*PROBLEM TO WORK ON:* Can you rewrite the listing starting at the line that contains "Click the tag icon beside Cantarella" and ending at the line that contains "This screenshot has width=1456, height=819.", with "tag icon" changed to "label icon" and nothing else altered? Leave the pictures out.

*RECORD SET:*
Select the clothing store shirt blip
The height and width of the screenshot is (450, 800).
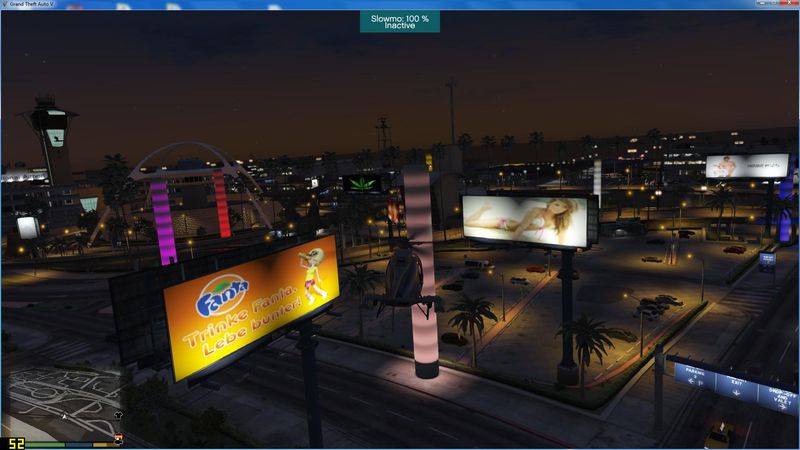pyautogui.click(x=117, y=413)

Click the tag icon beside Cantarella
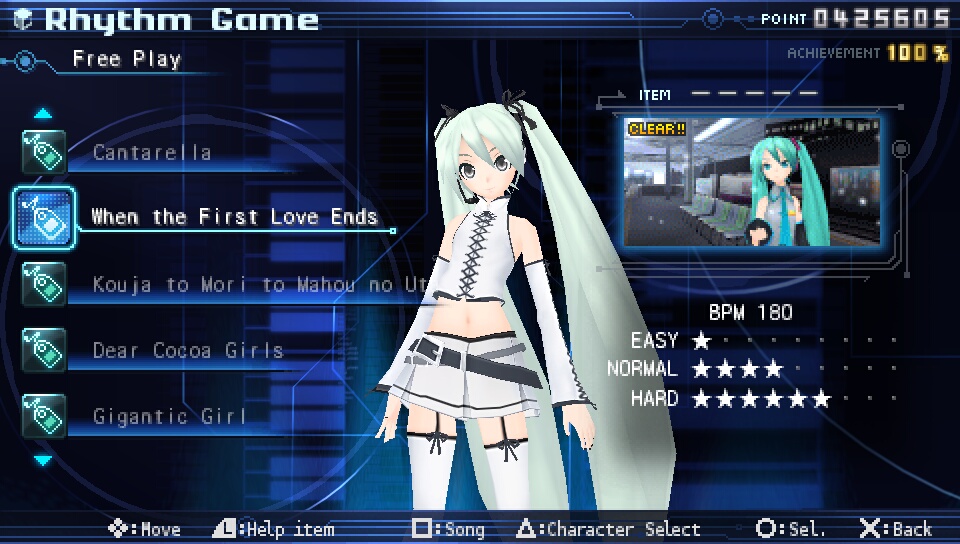44,152
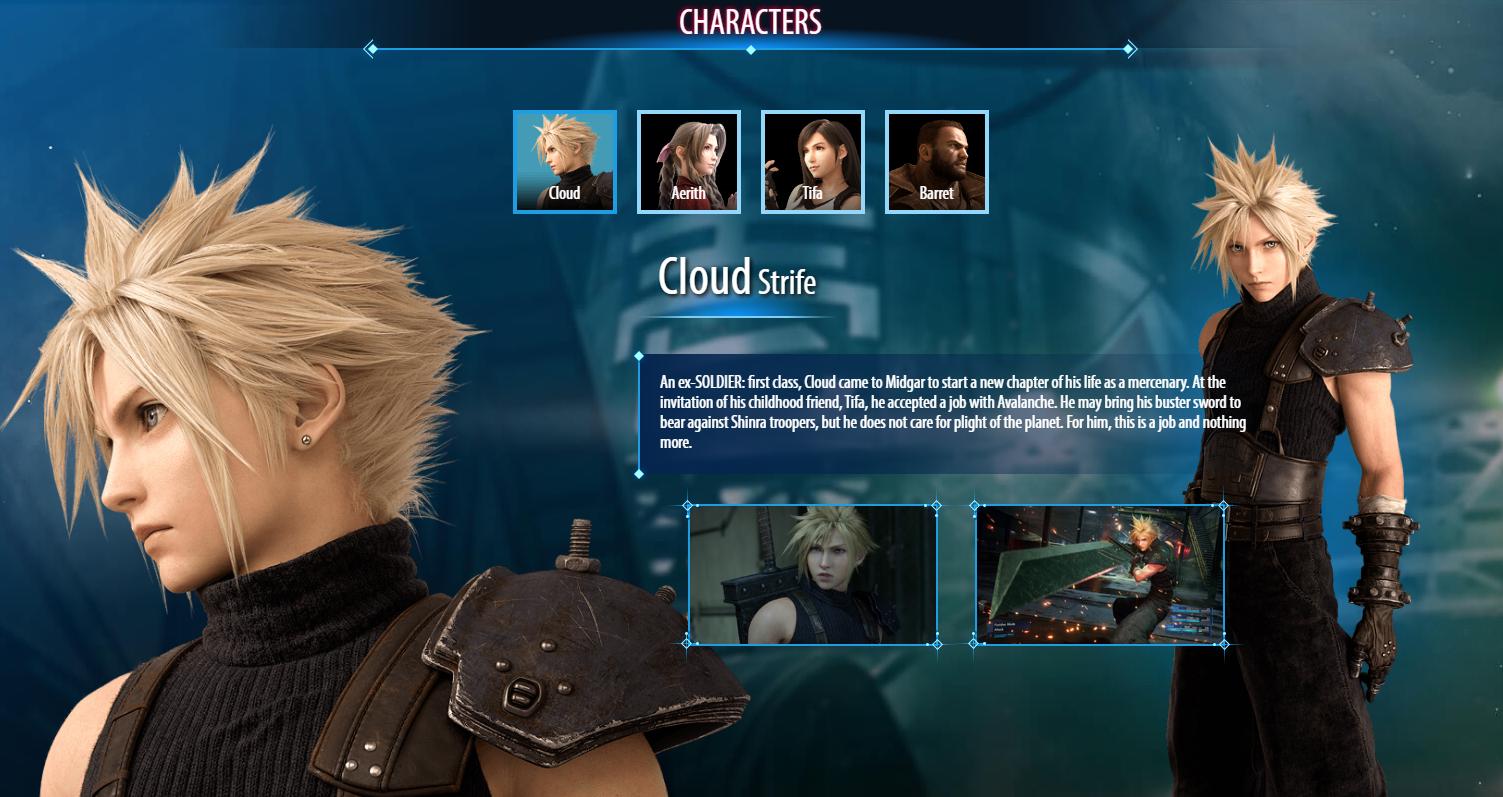Enlarge the buster sword battle screenshot
This screenshot has height=797, width=1503.
1099,575
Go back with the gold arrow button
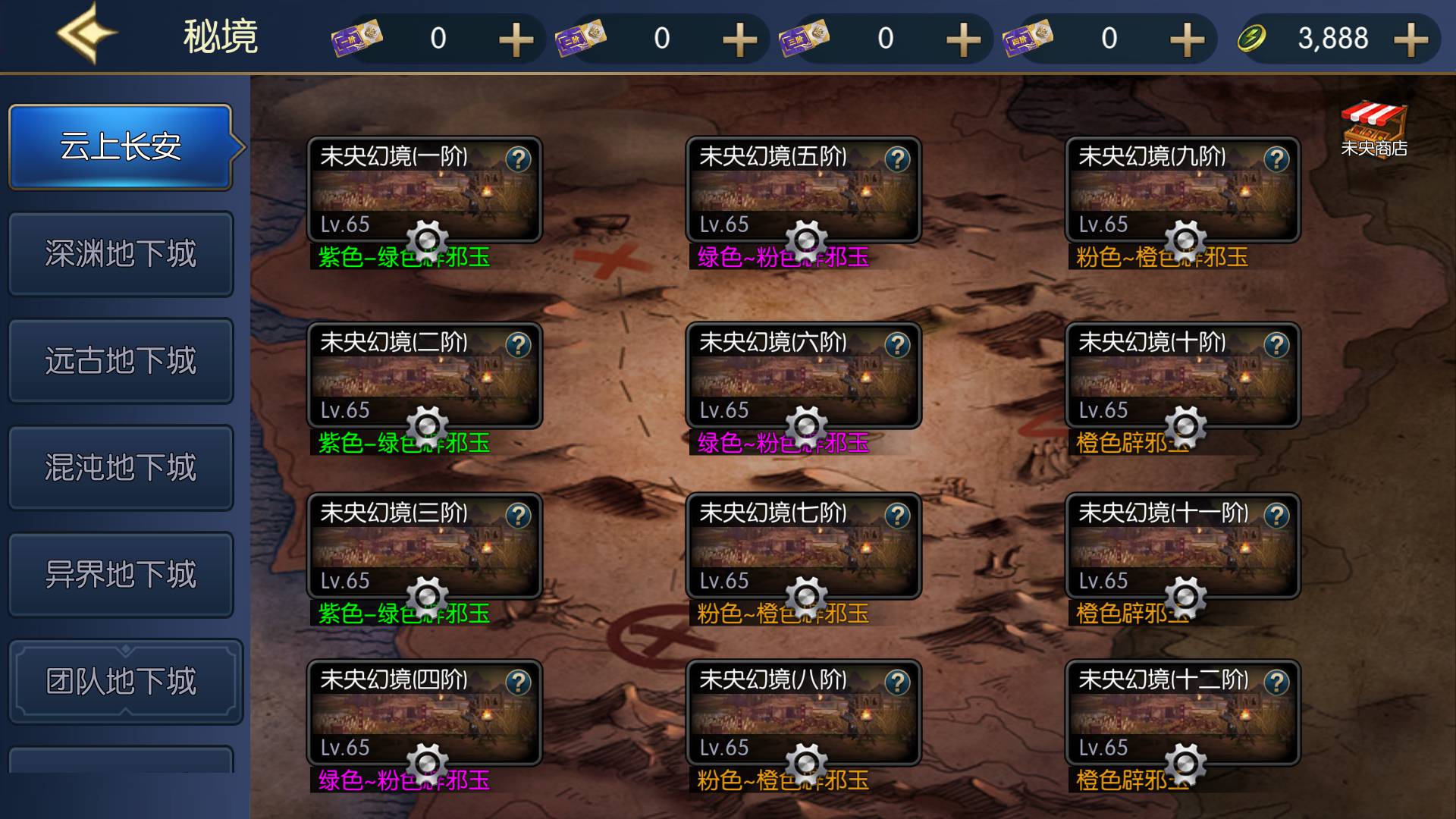This screenshot has width=1456, height=819. coord(86,34)
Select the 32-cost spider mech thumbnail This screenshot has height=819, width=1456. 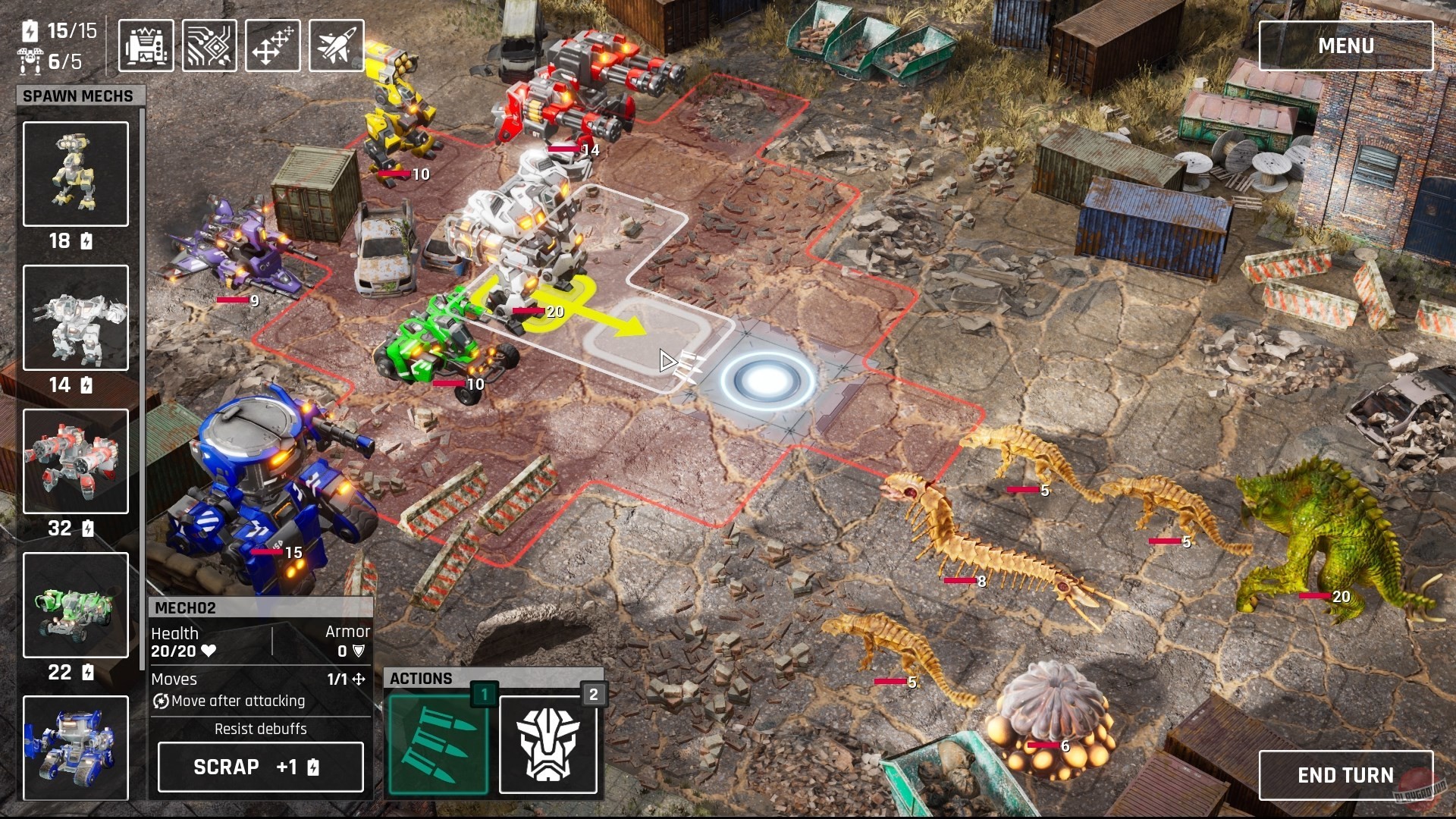(75, 461)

*RESULT OF THE EXERCISE:*
Click the label icon beside Cantarella
44,152
Enlarge the buster sword battle screenshot
This screenshot has height=797, width=1503.
1099,575
Go back with the gold arrow button
This screenshot has width=1456, height=819. coord(86,34)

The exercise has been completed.